The conversation moves gently between these two perspectives: the critic describing what the paintings look like, and the artist describing what it felt like to make them. Illness inevitably becomes one of the book’s central threads. In 2020, Emin was diagnosed with aggressive bladder cancer and underwent major surgery. She speaks about that period with surprising directness. Hospitals, fear, the slow rebuilding of physical strength — none of it is softened or dramatised. And yet she also says something that initially sounds almost paradoxical. At one point, she describes cancer as having been “brilliant” for her.

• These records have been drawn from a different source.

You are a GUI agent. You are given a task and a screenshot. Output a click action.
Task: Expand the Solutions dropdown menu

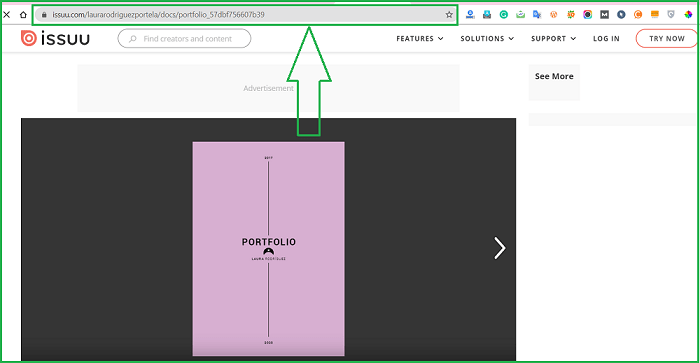tap(487, 39)
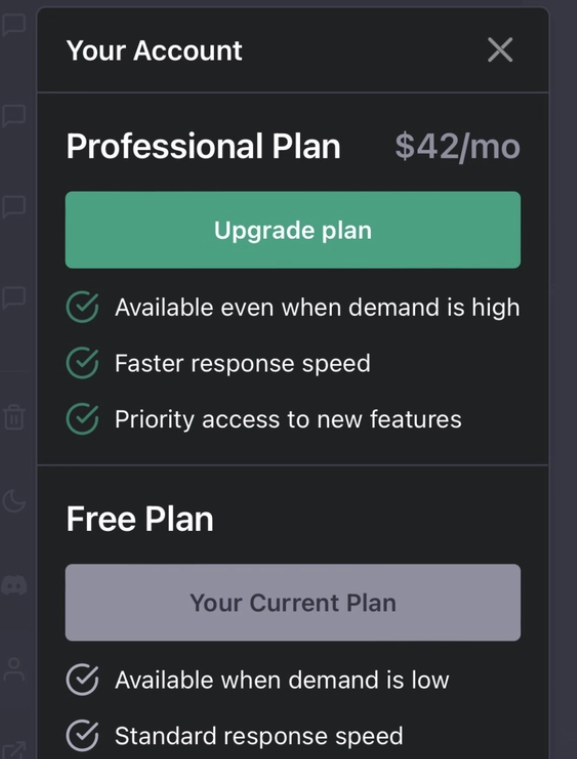Click the green Upgrade plan button
Viewport: 577px width, 759px height.
coord(293,230)
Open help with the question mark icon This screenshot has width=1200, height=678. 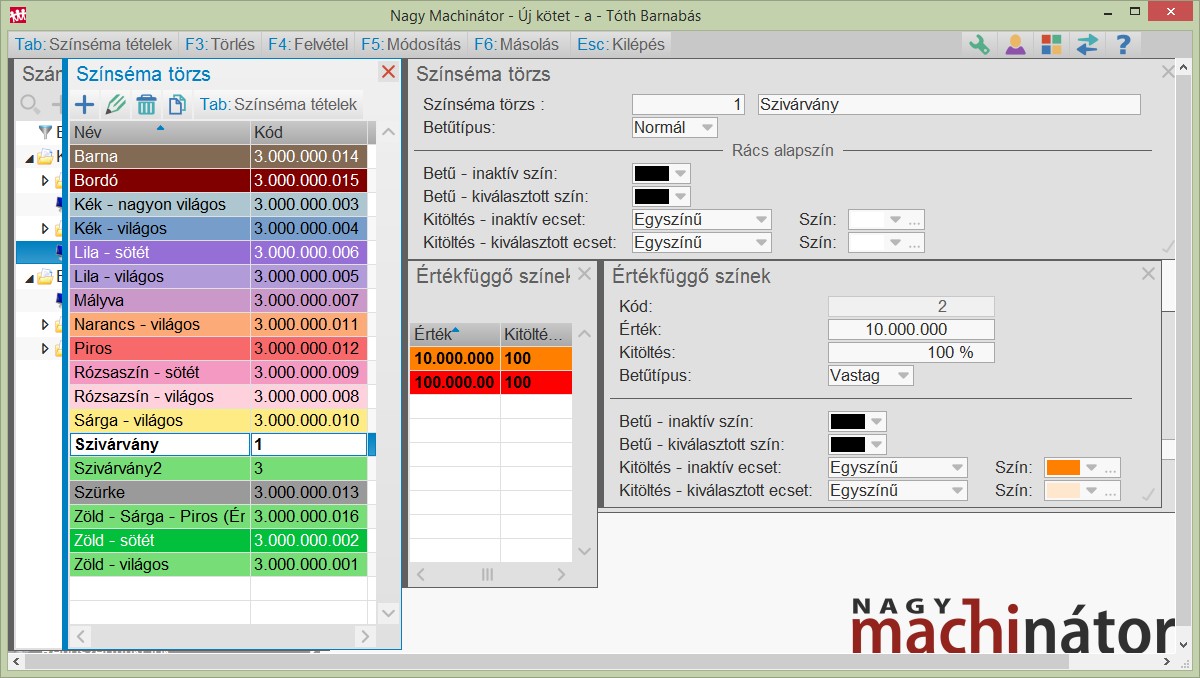tap(1123, 44)
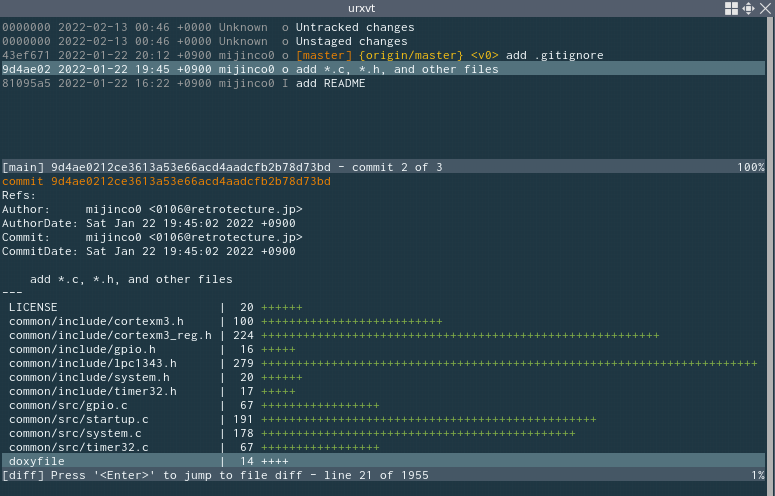The height and width of the screenshot is (496, 775).
Task: Click the four-square grid icon in title bar
Action: point(731,8)
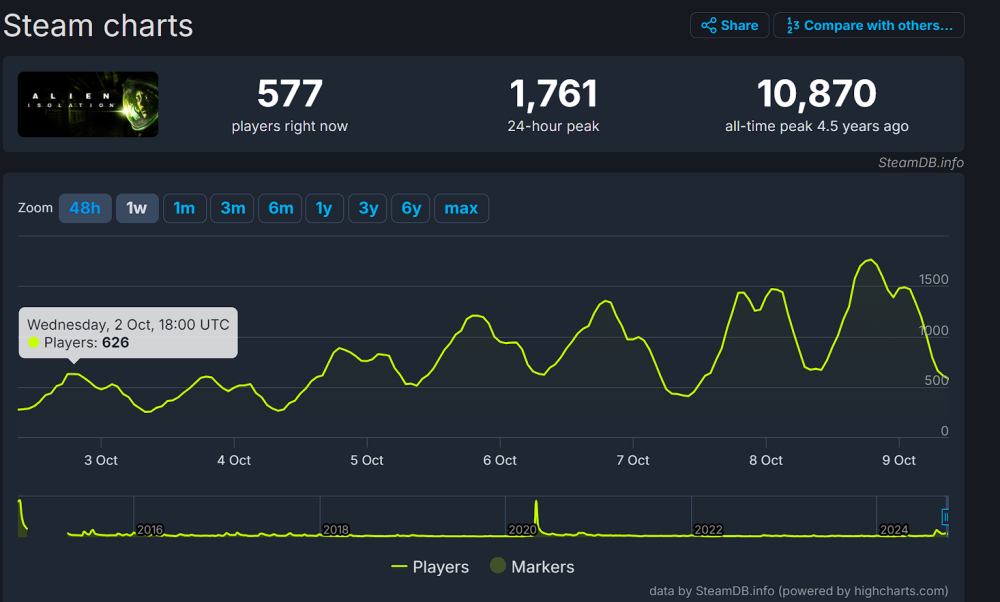Image resolution: width=1000 pixels, height=602 pixels.
Task: Click the green Markers legend circle icon
Action: click(x=497, y=566)
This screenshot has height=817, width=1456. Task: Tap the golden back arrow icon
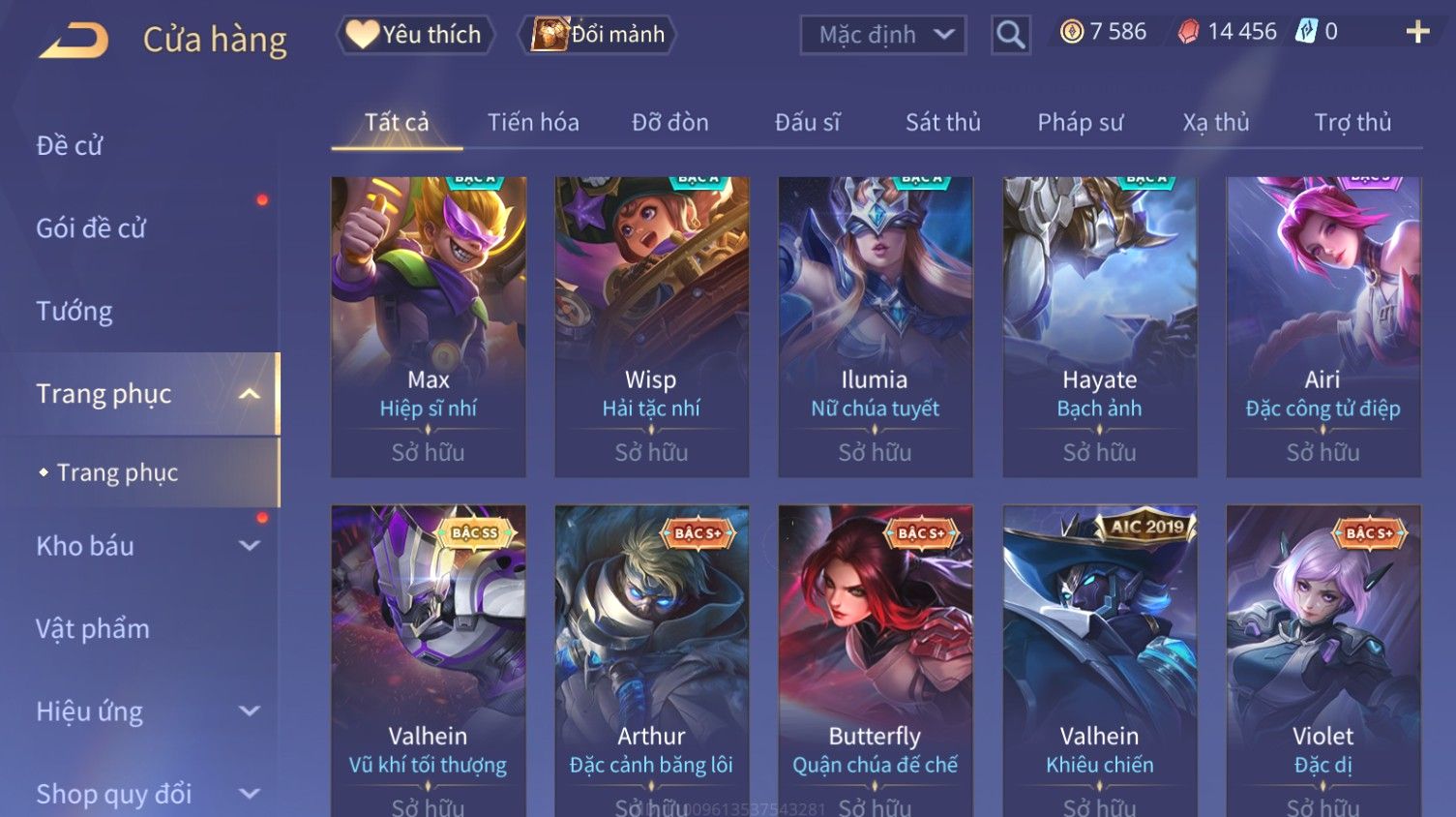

What she means becomes clearer as she explains it. The illness stripped away distractions. After the diagnosis, she says, she stopped worrying about things that had once seemed important. The only real question was whether she would continue working.

That shift appears to have shaped the paintings that followed. The bodies that appear in Emin’s recent work often look fragile, even unfinished. But they rarely feel defeated. A figure leans forward. Another curls inward, almost protectively. Gayford occasionally guides the discussion toward art history. Edvard Munch appears several times, as do Egon Schiele and Louise Bourgeois. Emin talks about them in the way painters often speak about other artists — through recognition rather than analysis. Standing in front of a Munch painting, she says, she felt that the figure understood something about pain that words could not quite reach. That remark stayed with me longer than I expected. Perhaps because it describes something familiar: the strange moment when a painted body seems to know something about the world before we do.

The reproductions in the book reinforce that idea. Figures emerge from pale grounds, sometimes little more than a few searching lines. Colour appears suddenly — crimson, bruised blues, muddy pinks. The compositions often look unfinished, but deliberately so. It would be easy to interpret these paintings purely as autobiography. Emin has always been read through that lens. But the conversation suggests something more complicated. The paintings are not simply illustrations of experience. They are attempts to translate feeling into form. Near the end of the book, Gayford asks her whether painting still feels urgent.
Emin answers immediately: yes. More urgent than ever. That urgency seems to run quietly beneath the entire conversation. Even when the discussion drifts — into memories of Margate, into studio anecdotes, into reflections on other artists — everything eventually returns to painting.
Some artist interviews feel carefully controlled, as though every answer has been shaped to reinforce a narrative. This one feels looser than that. Emin occasionally repeats herself, pauses, and corrects something she said earlier. Those small imperfections give the book an unusual sense of honesty. Towards the end, she describes returning to the studio after months of recovery. Simply standing in front of a canvas again, she says, felt extraordinary. Painting became a way of marking survival — one work leading slowly to the next.

The title of the book comes from one of Emin’s own phrases: “My heart is this.” In the context of the conversation, it reads almost literally. Painting is not just something she does. It is where she has placed the most vulnerable part of herself.
And perhaps that is why these paintings feel the way they do — fragile, searching, sometimes unresolved, but still stubbornly alive.
Publication coincides with a major exhibition of Tracey Emin’s work at Tate Modern
(27 February to 31 August 2026).
Publication: 26 February 2026
224pp, over 150 illustrations, 22.9 x 15.2cm
£25.00 hardback
Martin Gayford is an art critic, writer and curator. He is the author of Man with a Blue Scarf: On Sitting for a Portrait by Lucian Freud, A Bigger Message: Conversations with David Hockney, How Painting Happens (and why it matters), Venice: City of Pictures and Love Lucian: The Letters of Lucian Freud, 1939 –1954, and acclaimed books on Van Gogh, Constable and Michaelangelo. Tracey Emin DBE RA is known for autobiographical and confessional artwork. She produces work in a variety of media including drawing, painting, sculpture, film, photography, neon text and sewn appliqué.